## INSTRUCTION
Render every line of the entries below as a Markdown table with the columns Row and Line, putting a row number under Row and the line under Line. Leave out blank lines.

## TASK MATERIAL
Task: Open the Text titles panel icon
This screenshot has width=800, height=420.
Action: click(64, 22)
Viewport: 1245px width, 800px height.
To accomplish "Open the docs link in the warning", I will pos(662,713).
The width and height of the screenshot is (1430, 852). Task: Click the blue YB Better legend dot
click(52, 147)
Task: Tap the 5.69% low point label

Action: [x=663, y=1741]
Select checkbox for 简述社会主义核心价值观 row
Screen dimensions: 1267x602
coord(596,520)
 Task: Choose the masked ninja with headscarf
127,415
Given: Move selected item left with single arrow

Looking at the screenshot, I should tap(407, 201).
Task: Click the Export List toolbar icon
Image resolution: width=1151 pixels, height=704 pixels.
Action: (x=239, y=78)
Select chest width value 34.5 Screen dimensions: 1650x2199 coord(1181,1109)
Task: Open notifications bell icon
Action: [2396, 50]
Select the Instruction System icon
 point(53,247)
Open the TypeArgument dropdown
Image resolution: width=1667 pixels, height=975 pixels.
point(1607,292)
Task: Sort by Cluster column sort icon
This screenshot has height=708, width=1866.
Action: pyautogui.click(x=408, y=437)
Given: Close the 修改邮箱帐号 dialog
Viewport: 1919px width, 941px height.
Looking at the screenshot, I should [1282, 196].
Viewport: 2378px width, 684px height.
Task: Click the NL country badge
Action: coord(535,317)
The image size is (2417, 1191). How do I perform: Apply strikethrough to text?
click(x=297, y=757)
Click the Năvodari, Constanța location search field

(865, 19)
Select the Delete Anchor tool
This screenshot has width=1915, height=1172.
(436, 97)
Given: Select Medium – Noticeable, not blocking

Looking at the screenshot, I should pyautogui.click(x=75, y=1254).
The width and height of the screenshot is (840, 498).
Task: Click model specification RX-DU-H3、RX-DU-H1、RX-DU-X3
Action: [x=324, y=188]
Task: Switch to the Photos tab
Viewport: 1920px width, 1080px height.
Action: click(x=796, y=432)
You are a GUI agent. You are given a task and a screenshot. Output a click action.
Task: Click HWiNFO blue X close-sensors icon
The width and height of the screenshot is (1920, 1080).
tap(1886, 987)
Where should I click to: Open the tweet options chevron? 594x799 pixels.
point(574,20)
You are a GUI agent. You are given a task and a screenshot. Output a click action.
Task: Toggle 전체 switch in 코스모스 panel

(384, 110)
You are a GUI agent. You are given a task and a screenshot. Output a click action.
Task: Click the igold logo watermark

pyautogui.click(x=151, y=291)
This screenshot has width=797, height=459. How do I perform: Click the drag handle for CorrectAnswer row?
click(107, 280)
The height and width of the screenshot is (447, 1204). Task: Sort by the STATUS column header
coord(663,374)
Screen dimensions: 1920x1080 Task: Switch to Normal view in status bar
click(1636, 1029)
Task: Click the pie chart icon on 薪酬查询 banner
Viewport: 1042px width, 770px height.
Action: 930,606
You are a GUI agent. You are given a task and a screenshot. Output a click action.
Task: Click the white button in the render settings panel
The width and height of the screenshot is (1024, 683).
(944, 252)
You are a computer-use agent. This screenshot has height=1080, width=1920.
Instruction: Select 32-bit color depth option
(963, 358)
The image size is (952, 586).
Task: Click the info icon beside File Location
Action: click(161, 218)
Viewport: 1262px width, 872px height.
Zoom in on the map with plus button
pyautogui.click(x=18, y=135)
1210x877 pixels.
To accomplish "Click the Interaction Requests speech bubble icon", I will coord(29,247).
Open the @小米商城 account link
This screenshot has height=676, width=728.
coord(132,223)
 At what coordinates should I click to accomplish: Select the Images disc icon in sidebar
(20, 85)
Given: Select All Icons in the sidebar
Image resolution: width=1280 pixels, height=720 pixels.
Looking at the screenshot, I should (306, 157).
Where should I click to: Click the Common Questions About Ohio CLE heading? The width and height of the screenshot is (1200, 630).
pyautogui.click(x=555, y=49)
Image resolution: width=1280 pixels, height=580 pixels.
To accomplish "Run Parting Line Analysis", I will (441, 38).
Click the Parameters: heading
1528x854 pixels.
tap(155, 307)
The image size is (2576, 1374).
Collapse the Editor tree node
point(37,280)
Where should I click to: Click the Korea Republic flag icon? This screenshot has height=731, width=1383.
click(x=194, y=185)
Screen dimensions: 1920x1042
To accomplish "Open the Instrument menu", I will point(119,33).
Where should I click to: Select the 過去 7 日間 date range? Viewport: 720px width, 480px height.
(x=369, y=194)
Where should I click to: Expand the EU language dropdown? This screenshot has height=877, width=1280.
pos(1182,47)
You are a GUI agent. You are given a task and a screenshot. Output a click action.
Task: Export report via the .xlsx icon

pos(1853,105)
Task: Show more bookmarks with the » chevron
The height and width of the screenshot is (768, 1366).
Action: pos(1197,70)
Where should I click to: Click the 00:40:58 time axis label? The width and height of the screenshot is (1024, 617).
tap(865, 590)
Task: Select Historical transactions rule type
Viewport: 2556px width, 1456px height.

## EXERCISE OUTPUT
| Row | Line |
|---|---|
| 1 | Task: Open the Text titles panel icon |
| 2 | This screenshot has width=800, height=420. |
| 3 | Action: click(64, 22) |
| 4 | Viewport: 1245px width, 800px height. |
| 5 | To accomplish "Open the docs link in the warning", I will pos(662,713). |
| 6 | The width and height of the screenshot is (1430, 852). Task: Click the blue YB Better legend dot |
| 7 | click(52, 147) |
| 8 | Task: Tap the 5.69% low point label |
| 9 | Action: [x=663, y=1741] |
| 10 | Select checkbox for 简述社会主义核心价值观 row |
| 11 | Screen dimensions: 1267x602 |
| 12 | coord(596,520) |
| 13 |  Task: Choose the masked ninja with headscarf |
| 14 | 127,415 |
| 15 | Given: Move selected item left with single arrow |
| 16 | Looking at the screenshot, I should tap(407, 201). |
| 17 | Task: Click the Export List toolbar icon |
| 18 | Image resolution: width=1151 pixels, height=704 pixels. |
| 19 | Action: (x=239, y=78) |
| 20 | Select chest width value 34.5 Screen dimensions: 1650x2199 coord(1181,1109) |
| 21 | Task: Open notifications bell icon |
| 22 | Action: [2396, 50] |
| 23 | Select the Instruction System icon |
| 24 |  point(53,247) |
| 25 | Open the TypeArgument dropdown |
| 26 | Image resolution: width=1667 pixels, height=975 pixels. |
| 27 | point(1607,292) |
| 28 | Task: Sort by Cluster column sort icon |
| 29 | This screenshot has height=708, width=1866. |
| 30 | Action: pyautogui.click(x=408, y=437) |
| 31 | Given: Close the 修改邮箱帐号 dialog |
| 32 | Viewport: 1919px width, 941px height. |
| 33 | Looking at the screenshot, I should [1282, 196]. |
| 34 | Viewport: 2378px width, 684px height. |
| 35 | Task: Click the NL country badge |
| 36 | Action: coord(535,317) |
| 37 | The image size is (2417, 1191). How do I perform: Apply strikethrough to text? |
| 38 | click(x=297, y=757) |
| 39 | Click the Năvodari, Constanța location search field |
| 40 | (865, 19) |
| 41 | Select the Delete Anchor tool |
| 42 | This screenshot has width=1915, height=1172. |
| 43 | (436, 97) |
| 44 | Given: Select Medium – Noticeable, not blocking |
| 45 | Looking at the screenshot, I should pyautogui.click(x=75, y=1254). |
| 46 | The width and height of the screenshot is (840, 498). |
| 47 | Task: Click model specification RX-DU-H3、RX-DU-H1、RX-DU-X3 |
| 48 | Action: [x=324, y=188] |
| 49 | Task: Switch to the Photos tab |
| 50 | Viewport: 1920px width, 1080px height. |
| 51 | Action: click(x=796, y=432) |
| 52 | You are a GUI agent. You are given a task and a screenshot. Output a click action. |
| 53 | Task: Click HWiNFO blue X close-sensors icon |
| 54 | The width and height of the screenshot is (1920, 1080). |
| 55 | tap(1886, 987) |
| 56 | Where should I click to: Open the tweet options chevron? 594x799 pixels. |
| 57 | point(574,20) |
| 58 | You are a GUI agent. You are given a task and a screenshot. Output a click action. |
| 59 | Task: Toggle 전체 switch in 코스모스 panel |
| 60 | (384, 110) |
| 61 | You are a GUI agent. You are given a task and a screenshot. Output a click action. |
| 62 | Task: Click the igold logo watermark |
| 63 | pyautogui.click(x=151, y=291) |
| 64 | This screenshot has width=797, height=459. How do I perform: Click the drag handle for CorrectAnswer row? |
| 65 | click(107, 280) |
| 66 | The height and width of the screenshot is (447, 1204). Task: Sort by the STATUS column header |
| 67 | coord(663,374) |
| 68 | Screen dimensions: 1920x1080 Task: Switch to Normal view in status bar |
| 69 | click(1636, 1029) |
| 70 | Task: Click the pie chart icon on 薪酬查询 banner |
| 71 | Viewport: 1042px width, 770px height. |
| 72 | Action: 930,606 |
| 73 | You are a GUI agent. You are given a task and a screenshot. Output a click action. |
| 74 | Task: Click the white button in the render settings panel |
| 75 | The width and height of the screenshot is (1024, 683). |
| 76 | (944, 252) |
| 77 | You are a computer-use agent. This screenshot has height=1080, width=1920. |
| 78 | Instruction: Select 32-bit color depth option |
| 79 | (963, 358) |
| 80 | The image size is (952, 586). |
| 81 | Task: Click the info icon beside File Location |
| 82 | Action: click(161, 218) |
| 83 | Viewport: 1262px width, 872px height. |
| 84 | Zoom in on the map with plus button |
| 85 | pyautogui.click(x=18, y=135) |
| 86 | 1210x877 pixels. |
| 87 | To accomplish "Click the Interaction Requests speech bubble icon", I will coord(29,247). |
| 88 | Open the @小米商城 account link |
| 89 | This screenshot has height=676, width=728. |
| 90 | coord(132,223) |
| 91 |  At what coordinates should I click to accomplish: Select the Images disc icon in sidebar |
| 92 | (20, 85) |
| 93 | Given: Select All Icons in the sidebar |
| 94 | Image resolution: width=1280 pixels, height=720 pixels. |
| 95 | Looking at the screenshot, I should (306, 157). |
| 96 | Where should I click to: Click the Common Questions About Ohio CLE heading? The width and height of the screenshot is (1200, 630). |
| 97 | pyautogui.click(x=555, y=49) |
| 98 | Image resolution: width=1280 pixels, height=580 pixels. |
| 99 | To accomplish "Run Parting Line Analysis", I will (441, 38). |
| 100 | Click the Parameters: heading |
| 101 | 1528x854 pixels. |
| 102 | tap(155, 307) |
| 103 | The image size is (2576, 1374). |
| 104 | Collapse the Editor tree node |
| 105 | point(37,280) |
| 106 | Where should I click to: Click the Korea Republic flag icon? This screenshot has height=731, width=1383. |
| 107 | click(x=194, y=185) |
| 108 | Screen dimensions: 1920x1042 |
| 109 | To accomplish "Open the Instrument menu", I will point(119,33). |
| 110 | Where should I click to: Select the 過去 7 日間 date range? Viewport: 720px width, 480px height. |
| 111 | (x=369, y=194) |
| 112 | Where should I click to: Expand the EU language dropdown? This screenshot has height=877, width=1280. |
| 113 | pos(1182,47) |
| 114 | You are a GUI agent. You are given a task and a screenshot. Output a click action. |
| 115 | Task: Export report via the .xlsx icon |
| 116 | pos(1853,105) |
| 117 | Task: Show more bookmarks with the » chevron |
| 118 | The height and width of the screenshot is (768, 1366). |
| 119 | Action: pos(1197,70) |
| 120 | Where should I click to: Click the 00:40:58 time axis label? The width and height of the screenshot is (1024, 617). |
| 121 | tap(865, 590) |
| 122 | Task: Select Historical transactions rule type |
| 123 | Viewport: 2556px width, 1456px height. |